Find the lines below in which the string "green" occurs. Copy each one.
··· Excerpted records ···
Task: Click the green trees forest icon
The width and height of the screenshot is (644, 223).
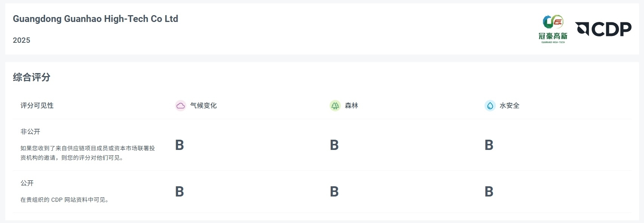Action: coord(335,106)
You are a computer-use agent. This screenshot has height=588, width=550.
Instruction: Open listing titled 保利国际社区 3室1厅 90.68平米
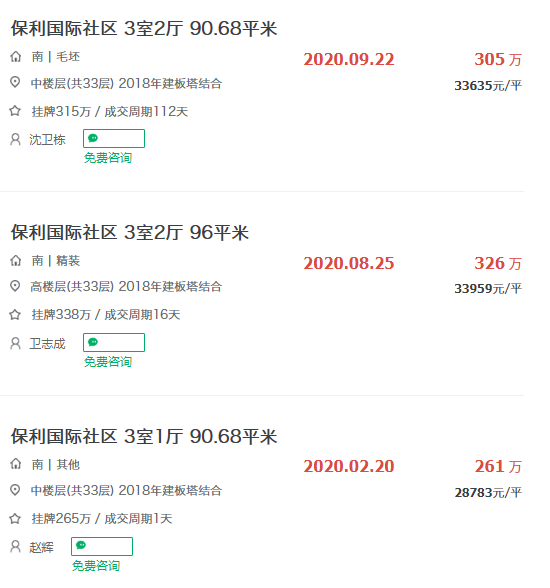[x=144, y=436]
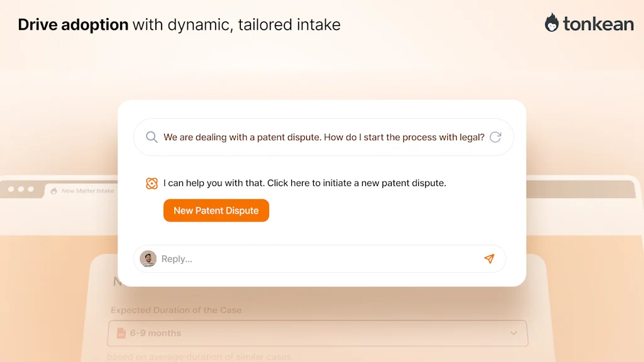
···
··· Excerpted records ···
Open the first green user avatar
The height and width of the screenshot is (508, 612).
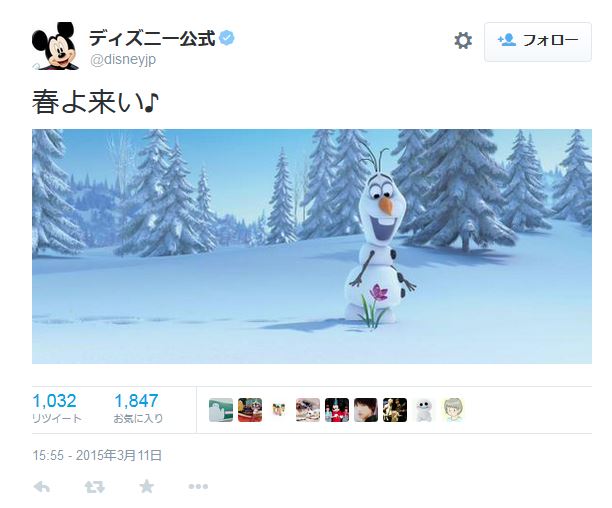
···
Output of the task:
Task: Click the green trees forest icon
Open the first green user avatar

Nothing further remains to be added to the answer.